▸ **Supplied information**:
Start
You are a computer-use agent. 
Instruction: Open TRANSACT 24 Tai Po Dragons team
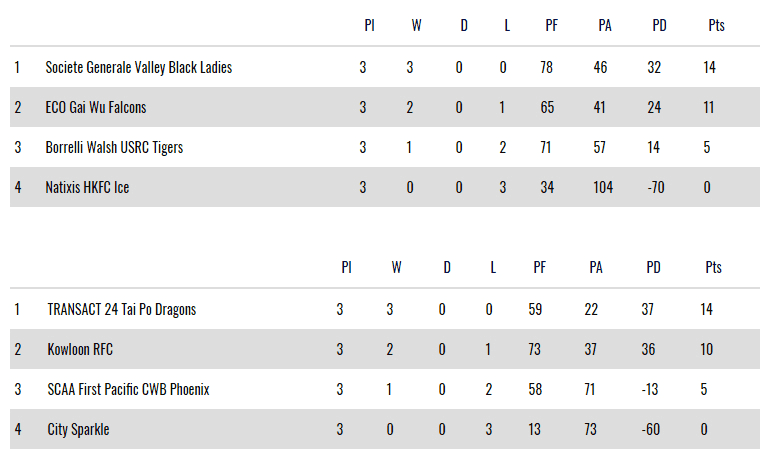tap(122, 310)

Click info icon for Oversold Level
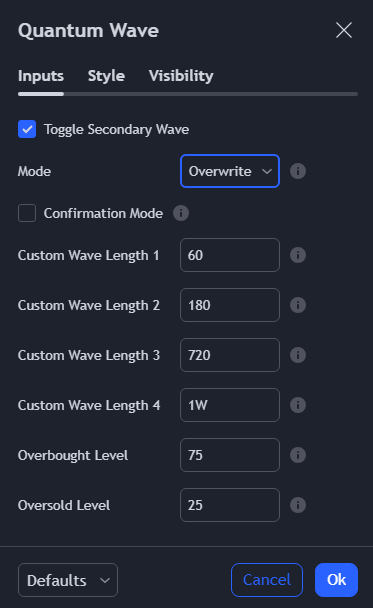pyautogui.click(x=298, y=505)
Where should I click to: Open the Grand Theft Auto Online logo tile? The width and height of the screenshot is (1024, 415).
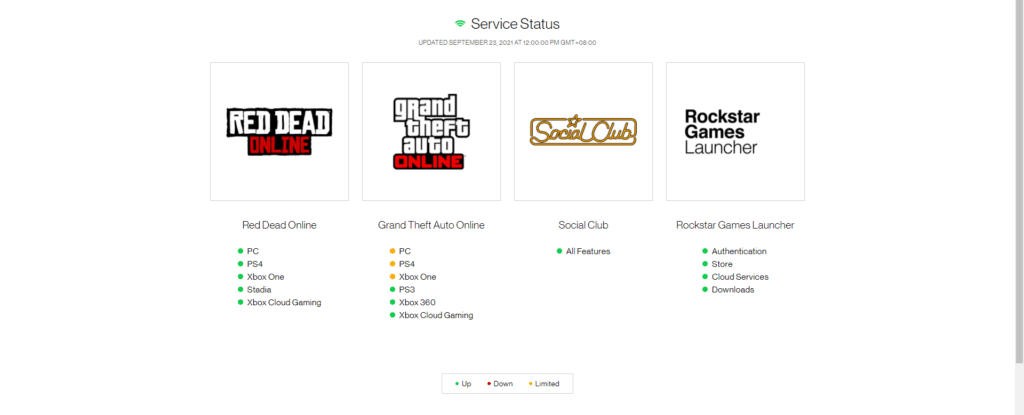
End
▸ **Task to carry out**: Extract every line from the entries above that contains the word "Open".

▸ **Expected output**:
Instruction: Open TRANSACT 24 Tai Po Dragons team
Where should I click to: Open the Grand Theft Auto Online logo tile? The width and height of the screenshot is (1024, 415).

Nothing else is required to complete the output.